あらすじ
ちょっと短気なサラリーマンが、お家に帰る道中で世の中にキレまくるお話
感想
常人にはできない世の中へのキレっぷりをマイケルダグラスが怪演。どんだけキレんねんと笑っちゃうほどはちゃめちゃにぶち壊す。
でもそのトリガーとなってる出来事は誰しも日常で感じるイラッとするあのシーン。
日々生きていてハァ?となる時って多々ある。工事渋滞で全く進まず目的地に辿り着けなかったり、ギリギリで朝マックが食べられなかったり。
そのイラっは普通の僕たちはまぁ抑える。社会的動物だから。表面上は周りの目を、深層では秩序とか社会的安定とかしがらみがあって、爆発はなかなかできない。
でもこの主人公はもうぶっ壊れてもうてる。自分の中の正義のみしか行動指針が無くなって、思ったことは際限なく言っちゃう・やっちゃう。小さな破壊神と化すわけです。
その行動のオーバーキルっぷりはおいてといて、キレポイントは頷ける。キレる理由も分かる。だから観ていてこの破壊神キャラが、ただのフィクションだと割り切れない。誰しも憧れる部分がある。この破壊的衝動は。
劇中でも主人公と似た境遇のやつが出ててくる。
主人公の破壊行動に唯一気づき追うことになるのが、本日で定年退職となる内勤警官のおっちゃんだ。
この人の存在がこの映画をただの破壊痛快映画にしない深みを生み出す。
おっちゃんは今日で社会人人生が終わる。しかし内勤として警官っぽくないデスクワークのみを行い、同僚や上司から煙たがられている。定年退職なのに手荒い祝い方をされ、もはやバカにされてるようだ。仕事面ではそこまで立派なことをやったわけじゃない。

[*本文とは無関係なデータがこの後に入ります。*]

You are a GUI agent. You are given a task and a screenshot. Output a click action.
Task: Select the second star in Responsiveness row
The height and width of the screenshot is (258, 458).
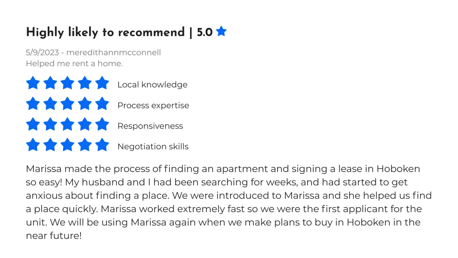[50, 124]
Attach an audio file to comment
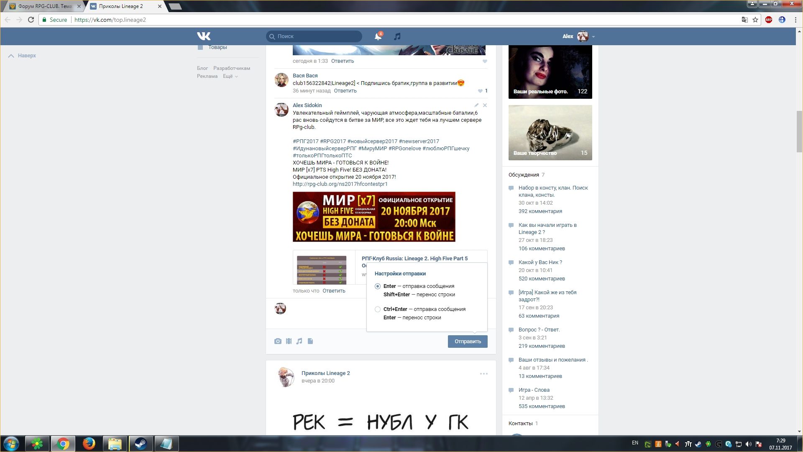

生活面では結婚して幸せな家庭を築いている…というわけでもなく、一人娘は2歳で病死。妻はなかなかのメンヘラで、妻が刑事職を心配し半狂気になるからと内勤を続けてきたほどだ。退職の日もはよ帰ってこいと叫き、定年後の住む場所も妻が決めておっちゃんはついていくだけ。
そんなおっちゃんの境遇は決して幸せそうに見えない。しかしおっちゃん自身はとてつもなく人格者。めっちゃ良い人。悪口を言わず気配りできて、弱者に寄り添える人。
境遇自体は主人公と大差ないと思う。主人公もなかなか不器用かつ恵まれない人で、こうなってしまうのもまぁ頷ける。しかしおっちゃんもさぞかし辛かろう。破壊という形で表に出る部分では180度違うが、それを生み出すエネルギーの部分では二人とも同等かもしれない。
そんな二人が対峙するクライマックスは深く悲しい結末を迎える。
何が二人を分けたのか。二人に本質的な違いがあるのか。考えさせられるし、主人公と観ている僕の違いはあまりない気がする。
また鑑賞後振り返ると、主人公は最序盤から人生を諦めていたのかもしれないとも思う。本質的なバカじゃなく、自暴自棄になった普通の人間だったんだなぁ。
まとめ
普通の観客と、あたまのおかしい破壊神主人公。アクションは違くてもマインドはあまり違わないのではないか。そう思えたので、けっこう面白かったです。